Nigeria produced 2.71 trillion standard cubic feet of gas in 2025, exporting about 35 per cent of the total output, according to the latest monthly gas data released by the Nigerian Upstream Petroleum Regulatory Commission.
The 2025 production figure surpassed the 2.5 trillion standard cubic feet recorded in 2024. The data indicated that total gas output for 2025 stood at approximately 2.71 trillion scf, of which 942.7 billion scf was exported, representing about 34.8 per cent of total production.
According to the report, domestic gas sales during the year amounted to 780.6 billion scf, while 776.6 billion scf was utilised for field operations.
Overall, total gas utilised in 2025 reached 2.5 trillion scf, translating to a utilisation rate of 92.4 per cent. A breakdown of the production figures showed that associated gas accounted for 1.456 trillion scf, while non-associated gas production stood at 1.25 trillion scf, indicating a relatively balanced contribution from both sources.
On a monthly basis, production peaked in July at 250.9 billion scf, the highest recorded in the year. Other strong months included May, with 244.4 billion scf, and June, with 239.0 billion scf.
However, output declined sharply in September to 198.3 billion scf, the lowest monthly production recorded in 2025. Production recovered in October to 221.1 billion scf before moderating slightly in November and December, each of which recorded about 212.5 billion scf.
The commission noted that figures for October, November, and December are provisional and may be adjusted slightly after the fourth-quarter reconciliation exercise.
Export sales of 942.7 billion scf exceeded domestic sales of 780.6 billion scf by more than 162 billion scf during the year, underscoring the prominence of the export market in Nigeria’s gas sector.
Monthly export volumes reached their highest level in December at 101.9 billion scf. November recorded 90.7 billion scf, while July posted 90.3 billion scf. In contrast, exports fell to 45.4 billion scf in September, the lowest level recorded in the year.
Domestic sales were strongest in May at 73.0 billion scf and remained above 69 billion scf in both June and July.
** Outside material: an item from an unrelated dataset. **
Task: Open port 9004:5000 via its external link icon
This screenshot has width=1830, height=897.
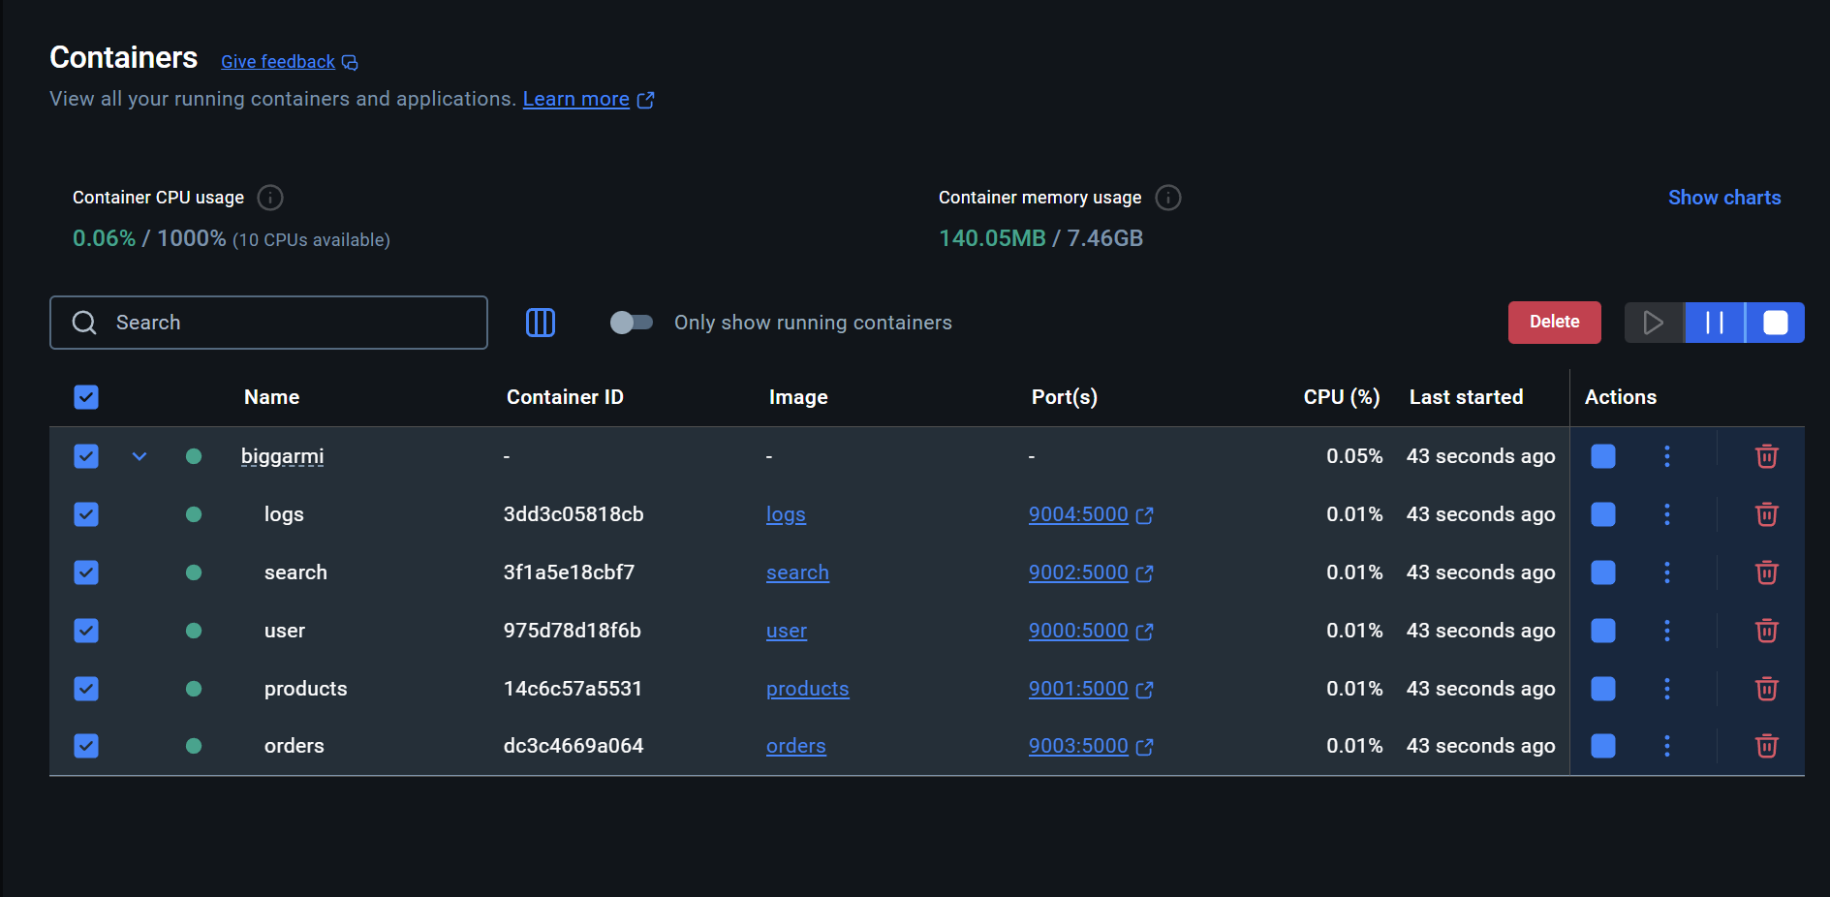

The lowest domestic sales were recorded in November at 56.2 billion scf and December at 56.1 billion scf.
The regulator’s report showed that total gas utilised during the year stood at 2.50 trillion scf, with utilisation rates remaining above 92 per cent for most months. The lowest monthly utilisation rate was recorded in September at 90.9 per cent.
Gas flaring for the year totalled 204.0 billion scf, accounting for 7.54 per cent of total production. September recorded the highest flare rate at 9.05 per cent, with about 18.0 billion scf flared. In absolute terms, July recorded the highest flared volume at 18.3 billion scf.
The lowest monthly flared volume was recorded in December at 15.4 billion scf, followed by November at 15.8 billion scf.
With exports accounting for nearly 35 per cent of total production and about 38 per cent of total utilised gas, the 2025 data highlight the strong role of the export market in Nigeria’s gas commercial landscape. Final figures for the fourth quarter remain subject to reconciliation by the regulator.
Meanwhile, despite strong utilisation levels, the flaring of about 204 billion scf during the year indicates that significant volumes of gas remain unmonetised.
The recalls that in October, the NNPC/Heirs Energies OML 17 Joint Venture signed Gas Flare Commercialisation Agreements under the Nigerian Gas Flare Commercialisation Programme and approved Non-NGFCP frameworks.
At the ceremony held in Lagos, the joint venture said the event marked a significant transition from regulatory approvals to structured commercial execution, enabling flare gas volumes across OML 17 to be captured and deployed for productive use, including power generation, industrial applications, cooking gas, and compressed natural gas, in alignment with Nigeria’s gas development priorities and energy-transition objectives.
The agreements brought together Heirs Energies, as operator of the OML 17 Joint Venture, and approved flare gas offtakers under frameworks designed to eliminate routine flaring while converting previously wasted resources into economic value.